Still, collecting a total tally is challenging, considering companies don’t have to disclose their findings. The system for assessing bird mortality “is not very well standardized,” said former surveyor and 2013 Mono Basin Bird Chautauqua lecturer Zach Smith. “There’s definitely room for improvement.”

Nevertheless, Smith and George both put the total number of bird mortalities in perspective, citing loss of habitat as the largest impact to birds. The Smithsonian Biology Institute and USFWS also estimate that cats kill two billion birds per year, while a 2007 National Research Council study estimated an annual 976 million bird deaths from collisions with buildings, and 80 million deaths from cars. “We have to work on every level to reduce mortality and be nicer in nature and more bird friendly,” said George. If the wind industry continues to boom, and if wind energy companies continue to do things as they have done, “That’s not good,” George said.

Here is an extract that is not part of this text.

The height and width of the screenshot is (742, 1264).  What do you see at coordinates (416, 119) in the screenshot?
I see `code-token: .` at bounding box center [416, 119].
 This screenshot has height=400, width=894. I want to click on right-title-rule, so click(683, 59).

Until then, while controversial, the BLM decision may pave the way for a more responsible approach to wind turbine impacts to wildlife, allowing the BLM and USFWS greater regulatory control over the development of clean energy projects. “I think we actually did a really good job with the Alta East Project,” said George. Only time will tell if that “take” of a single endangered bird sets the precedent for greater “take” numbers for other endangered and threatened species as the U.S. government continues to push for the continued growth of the renewable energy industry.